ONE of the biggest manhunts in the history of Sussex Police is underway, as detectives swoop on Bosham for a ‘mass DNA screening’, appealing for 5,000 men on their radar to come forward.
They are not giving up on their search for the killer who brutally murdered Valerie Graves, 55, while she house sat for friends in Smugglers Lane on December 30, 2013.
Some 5,000 men who live or work in, or have visited the village in the last year are being asked to provide a DNA sample to rule them out of the inquiry.
Sussex Police Chief Constable Giles York said the ‘tragic murder’ is one of the most complex investigations Sussex Police has ever undertaken.
Police are convinced the murderer ‘has a link’ to the area, and have interviewed more than 9,500 people and offered a £20,000 reward to catch the killer. Last year police obtained a partial DNA profile of the suspect, but officers said it is ‘not compatible’ with the DNA database.
‘The biggest inquiry in Surrey and Sussex’
District commander Chief Inspector Justin Burtenshaw said: “This is the biggest DNA screening ever done in Sussex, and possibly in the country. We hope to screen approximately 5,000 males live, work or stayed in Bosham over the last year. Anyone who doesn’t come down - it gives us another focus to go and see them and find out why they don’t want to. This is still the biggest inquiry in Surrey and Sussex.”
Some 65 people went along to the Millstream Hotel before the screening process had even been set up.
Ch Insp Burtenshaw said this was not ‘a desperate measure by police’, but a ‘more effective way’ of gaining DNA samples. “It would take months to go house to house. Because of the brutality of this crime and the location it is not something we can solve in a day.”
Detective Superintendent Nick May of Surrey and Sussex major crime team said: “Since the murder, officers have interviewed more than 9,500 people, of whom 8,000 of these were during the house-to-house enquiries and taken 580 statements as part of the investigation.
“We announced in November that forensic scientists had obtained a limited DNA profile for the suspect, which meant we can start requesting voluntary DNA samples to eliminate males from the investigation who live or work in the Bosham area, either permanently or as migrant workers.
“This was a significant breakthrough for the investigation. Although this profile is not suitable for a search on the National DNA Database it does indicate the suspect is male.”
Chichester district councillor for Bosham, Myles Cullen said: “The police have put in an unprecedented and wonderful effort on behalf of the community. It’s uncertainty that causes concern and we are trying to diminish that uncertainty.”
One villager who went to the screening said: “This mystery is still unsolved. We want to help in any way we can. Nobody really talks about it anymore but this occasion is going to bring it to the forefront again.”
Manager at the Millstream Hotel, Clare Sherlock, said staff wanted to assist the police in any way they could, adding: “Customers are very understanding and know we want to help.”

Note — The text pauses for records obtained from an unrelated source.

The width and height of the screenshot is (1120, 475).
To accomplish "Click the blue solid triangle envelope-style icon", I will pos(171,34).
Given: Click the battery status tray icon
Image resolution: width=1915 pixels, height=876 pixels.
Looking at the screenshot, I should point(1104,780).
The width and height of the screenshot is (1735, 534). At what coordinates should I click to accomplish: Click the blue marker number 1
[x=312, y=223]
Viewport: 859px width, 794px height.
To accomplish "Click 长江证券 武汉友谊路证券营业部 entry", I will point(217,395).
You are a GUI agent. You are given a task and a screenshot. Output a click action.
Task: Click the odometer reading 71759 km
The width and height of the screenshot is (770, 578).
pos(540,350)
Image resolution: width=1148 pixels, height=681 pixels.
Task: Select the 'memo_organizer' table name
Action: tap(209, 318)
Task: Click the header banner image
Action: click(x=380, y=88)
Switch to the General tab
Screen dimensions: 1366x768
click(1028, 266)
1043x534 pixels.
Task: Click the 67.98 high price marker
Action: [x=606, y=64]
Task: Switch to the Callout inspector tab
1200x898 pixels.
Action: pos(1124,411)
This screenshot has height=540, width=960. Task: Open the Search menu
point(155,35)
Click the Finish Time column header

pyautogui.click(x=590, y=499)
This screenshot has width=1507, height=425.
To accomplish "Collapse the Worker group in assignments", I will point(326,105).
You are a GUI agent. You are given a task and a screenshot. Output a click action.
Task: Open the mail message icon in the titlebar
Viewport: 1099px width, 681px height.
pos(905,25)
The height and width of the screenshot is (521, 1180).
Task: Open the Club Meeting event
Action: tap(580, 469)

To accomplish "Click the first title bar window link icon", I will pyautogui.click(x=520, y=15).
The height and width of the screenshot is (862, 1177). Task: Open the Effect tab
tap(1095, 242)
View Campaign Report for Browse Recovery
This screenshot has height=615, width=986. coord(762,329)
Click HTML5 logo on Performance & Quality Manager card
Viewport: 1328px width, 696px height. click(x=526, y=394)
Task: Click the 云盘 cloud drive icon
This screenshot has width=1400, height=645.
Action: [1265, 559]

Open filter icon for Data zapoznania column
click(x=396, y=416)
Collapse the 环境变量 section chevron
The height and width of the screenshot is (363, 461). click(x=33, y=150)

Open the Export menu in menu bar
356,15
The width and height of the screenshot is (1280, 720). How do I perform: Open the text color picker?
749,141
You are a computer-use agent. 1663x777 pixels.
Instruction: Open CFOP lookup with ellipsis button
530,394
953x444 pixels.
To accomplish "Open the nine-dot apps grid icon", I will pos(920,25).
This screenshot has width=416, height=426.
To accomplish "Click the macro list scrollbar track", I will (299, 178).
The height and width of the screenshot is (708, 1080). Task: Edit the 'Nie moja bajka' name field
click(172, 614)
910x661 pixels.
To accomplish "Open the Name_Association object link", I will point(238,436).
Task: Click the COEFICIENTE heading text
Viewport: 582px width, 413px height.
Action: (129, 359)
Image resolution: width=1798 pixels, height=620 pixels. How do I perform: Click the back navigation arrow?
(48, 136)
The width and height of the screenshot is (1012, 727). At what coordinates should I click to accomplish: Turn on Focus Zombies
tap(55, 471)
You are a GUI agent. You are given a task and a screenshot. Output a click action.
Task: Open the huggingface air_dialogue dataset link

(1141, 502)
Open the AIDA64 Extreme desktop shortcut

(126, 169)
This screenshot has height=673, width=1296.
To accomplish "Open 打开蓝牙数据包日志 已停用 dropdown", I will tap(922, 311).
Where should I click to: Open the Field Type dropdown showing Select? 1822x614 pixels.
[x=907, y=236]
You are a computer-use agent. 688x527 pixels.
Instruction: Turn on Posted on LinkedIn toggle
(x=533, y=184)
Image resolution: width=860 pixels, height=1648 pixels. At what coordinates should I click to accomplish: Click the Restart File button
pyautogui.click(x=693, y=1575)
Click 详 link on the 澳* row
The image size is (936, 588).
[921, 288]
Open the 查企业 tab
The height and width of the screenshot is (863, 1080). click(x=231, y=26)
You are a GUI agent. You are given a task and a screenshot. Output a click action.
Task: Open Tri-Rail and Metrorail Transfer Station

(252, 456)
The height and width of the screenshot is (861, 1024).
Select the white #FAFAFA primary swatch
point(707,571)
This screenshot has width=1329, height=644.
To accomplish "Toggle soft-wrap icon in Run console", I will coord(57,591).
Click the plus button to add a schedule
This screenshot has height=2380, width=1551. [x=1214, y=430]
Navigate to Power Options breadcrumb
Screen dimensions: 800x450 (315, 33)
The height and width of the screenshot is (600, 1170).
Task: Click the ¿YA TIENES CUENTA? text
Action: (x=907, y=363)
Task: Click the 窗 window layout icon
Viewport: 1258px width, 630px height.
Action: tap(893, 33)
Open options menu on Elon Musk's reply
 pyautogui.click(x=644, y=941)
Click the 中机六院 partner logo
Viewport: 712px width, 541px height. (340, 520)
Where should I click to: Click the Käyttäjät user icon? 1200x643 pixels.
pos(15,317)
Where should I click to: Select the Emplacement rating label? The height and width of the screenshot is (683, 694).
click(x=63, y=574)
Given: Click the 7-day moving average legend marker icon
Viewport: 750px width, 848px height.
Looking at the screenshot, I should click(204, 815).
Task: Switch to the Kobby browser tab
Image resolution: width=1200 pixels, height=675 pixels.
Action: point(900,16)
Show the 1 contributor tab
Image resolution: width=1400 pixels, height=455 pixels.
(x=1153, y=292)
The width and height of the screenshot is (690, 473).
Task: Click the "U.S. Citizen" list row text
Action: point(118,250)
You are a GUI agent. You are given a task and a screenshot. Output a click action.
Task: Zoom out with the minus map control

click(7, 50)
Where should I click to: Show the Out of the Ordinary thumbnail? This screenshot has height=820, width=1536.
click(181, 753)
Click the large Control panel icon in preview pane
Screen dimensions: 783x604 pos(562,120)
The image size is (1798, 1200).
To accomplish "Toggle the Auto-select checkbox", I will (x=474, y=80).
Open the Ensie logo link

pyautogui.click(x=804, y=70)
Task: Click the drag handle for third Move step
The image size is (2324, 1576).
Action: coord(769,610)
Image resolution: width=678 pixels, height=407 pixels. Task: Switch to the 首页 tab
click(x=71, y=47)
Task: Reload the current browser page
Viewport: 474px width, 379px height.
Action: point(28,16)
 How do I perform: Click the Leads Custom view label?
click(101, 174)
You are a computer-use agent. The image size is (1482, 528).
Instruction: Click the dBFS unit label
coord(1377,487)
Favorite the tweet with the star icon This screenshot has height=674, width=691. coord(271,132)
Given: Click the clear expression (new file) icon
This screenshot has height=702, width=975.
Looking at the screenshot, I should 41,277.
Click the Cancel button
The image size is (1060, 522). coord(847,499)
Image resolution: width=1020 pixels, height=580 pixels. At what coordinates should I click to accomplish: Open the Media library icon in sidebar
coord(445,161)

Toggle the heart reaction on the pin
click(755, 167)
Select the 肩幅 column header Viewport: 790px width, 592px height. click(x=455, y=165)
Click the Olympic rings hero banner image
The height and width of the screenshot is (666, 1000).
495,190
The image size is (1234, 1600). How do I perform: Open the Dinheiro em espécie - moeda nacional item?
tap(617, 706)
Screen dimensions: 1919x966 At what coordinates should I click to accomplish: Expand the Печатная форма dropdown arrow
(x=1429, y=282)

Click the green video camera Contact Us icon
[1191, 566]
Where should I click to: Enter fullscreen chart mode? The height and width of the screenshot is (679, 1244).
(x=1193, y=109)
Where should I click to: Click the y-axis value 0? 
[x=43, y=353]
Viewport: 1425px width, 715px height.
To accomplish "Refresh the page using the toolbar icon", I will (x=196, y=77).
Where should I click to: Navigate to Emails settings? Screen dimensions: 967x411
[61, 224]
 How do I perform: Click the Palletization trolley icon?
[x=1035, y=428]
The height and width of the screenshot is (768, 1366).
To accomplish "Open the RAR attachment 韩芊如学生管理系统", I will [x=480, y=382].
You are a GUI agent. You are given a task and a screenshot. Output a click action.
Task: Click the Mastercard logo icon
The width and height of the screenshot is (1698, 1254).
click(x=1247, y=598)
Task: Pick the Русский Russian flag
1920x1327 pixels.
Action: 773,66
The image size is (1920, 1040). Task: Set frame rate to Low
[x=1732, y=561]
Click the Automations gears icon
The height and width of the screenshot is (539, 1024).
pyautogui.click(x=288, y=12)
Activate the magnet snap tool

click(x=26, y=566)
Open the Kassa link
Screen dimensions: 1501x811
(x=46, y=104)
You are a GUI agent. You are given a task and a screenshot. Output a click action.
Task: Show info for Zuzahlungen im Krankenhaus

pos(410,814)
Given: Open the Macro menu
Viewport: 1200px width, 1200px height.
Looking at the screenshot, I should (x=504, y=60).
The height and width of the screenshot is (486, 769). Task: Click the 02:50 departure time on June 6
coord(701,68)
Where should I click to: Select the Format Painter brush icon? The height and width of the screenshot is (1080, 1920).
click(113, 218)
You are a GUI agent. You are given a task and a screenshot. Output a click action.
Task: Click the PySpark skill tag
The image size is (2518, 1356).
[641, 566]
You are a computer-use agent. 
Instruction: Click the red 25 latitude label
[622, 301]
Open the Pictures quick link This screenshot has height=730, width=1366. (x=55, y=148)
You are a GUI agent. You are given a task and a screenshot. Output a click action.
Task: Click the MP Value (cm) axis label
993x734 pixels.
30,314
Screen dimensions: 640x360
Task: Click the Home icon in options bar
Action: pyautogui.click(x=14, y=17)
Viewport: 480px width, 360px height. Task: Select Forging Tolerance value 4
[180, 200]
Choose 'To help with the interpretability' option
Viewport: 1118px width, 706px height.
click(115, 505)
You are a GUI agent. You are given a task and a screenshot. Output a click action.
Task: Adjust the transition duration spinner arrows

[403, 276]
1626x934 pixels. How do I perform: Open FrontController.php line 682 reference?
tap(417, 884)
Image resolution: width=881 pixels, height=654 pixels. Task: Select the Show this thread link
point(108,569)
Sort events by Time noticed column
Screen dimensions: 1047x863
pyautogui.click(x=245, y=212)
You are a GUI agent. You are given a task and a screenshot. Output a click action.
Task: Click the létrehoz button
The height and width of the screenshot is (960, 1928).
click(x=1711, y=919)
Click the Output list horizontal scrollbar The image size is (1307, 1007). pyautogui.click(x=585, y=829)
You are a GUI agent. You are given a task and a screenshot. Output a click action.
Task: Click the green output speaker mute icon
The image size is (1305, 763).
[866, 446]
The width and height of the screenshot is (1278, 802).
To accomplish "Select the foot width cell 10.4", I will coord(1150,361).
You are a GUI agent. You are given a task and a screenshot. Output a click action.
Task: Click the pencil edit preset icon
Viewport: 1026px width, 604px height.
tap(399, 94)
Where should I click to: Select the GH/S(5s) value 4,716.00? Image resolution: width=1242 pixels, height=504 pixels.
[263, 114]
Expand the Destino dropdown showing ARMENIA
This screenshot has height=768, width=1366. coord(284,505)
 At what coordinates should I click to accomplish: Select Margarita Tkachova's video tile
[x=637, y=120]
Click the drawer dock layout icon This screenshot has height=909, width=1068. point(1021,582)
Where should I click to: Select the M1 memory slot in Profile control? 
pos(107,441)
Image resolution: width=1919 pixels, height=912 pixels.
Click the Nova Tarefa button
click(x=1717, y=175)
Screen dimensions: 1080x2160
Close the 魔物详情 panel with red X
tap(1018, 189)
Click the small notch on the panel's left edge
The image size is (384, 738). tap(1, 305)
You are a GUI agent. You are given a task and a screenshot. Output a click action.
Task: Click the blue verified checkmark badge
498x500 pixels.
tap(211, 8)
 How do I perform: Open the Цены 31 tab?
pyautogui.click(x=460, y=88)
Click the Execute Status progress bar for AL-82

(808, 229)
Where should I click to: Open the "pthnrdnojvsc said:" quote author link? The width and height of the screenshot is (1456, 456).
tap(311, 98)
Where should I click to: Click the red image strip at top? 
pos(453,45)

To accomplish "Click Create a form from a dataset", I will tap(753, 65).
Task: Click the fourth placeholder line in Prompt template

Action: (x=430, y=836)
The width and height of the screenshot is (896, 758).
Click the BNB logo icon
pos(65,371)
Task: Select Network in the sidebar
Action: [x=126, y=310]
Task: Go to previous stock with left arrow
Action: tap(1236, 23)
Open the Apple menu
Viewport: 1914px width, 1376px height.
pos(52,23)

The family of Valerie Graves made an appeal late last year around the anniversary of her murder for people to come forward to give their DNA. Valerie’s sister’s partner Nigel Acres said: “We would ask anyone who is eligible to attend one of the screening sessions and give their DNA. “This is a difficult case and we know the police are doing all they can to solve it. The DNA screening is an important part of the investigation. Please help.”
Around 20 members of the crime team will be around the area over the next four weeks, with more officers working from a mobile screening unit. Men aged over 17 will be asked to take identification and provide a DNA mouth swab and thumbprint to eliminate them from the inquiry.
The drop-in sessions are at the Millstream Hotel between January 21 and 29, February 2 and 7, and February 10 and 15.
Police are reassuring people they will not retain samples for future use.
Detective Constable Steve Taylor from the Surrey and Sussex major crime team explained the procedure of the DNA screening. “Those who attend have been asked to bring along photo identification, a passport or the photo driving licence. An officer will fill out some details, check their identification and take a photo of them.
“Their thumbprint will be taken and a swab will be taken from inside their mouth. The process is painless and should take no longer than 10 minutes.
“It is important for the public to understand that we will only use the samples obtained to check against this particular crime and their DNA profile will not appear on any database. Legal safeguards are in place to ensure we do not use them for any other purpose.”
Anyone with information about the murder of Valerie Graves is asked to call 101 and quote Operation Ensign or to call Crimestoppers anonymously on 0800 555111.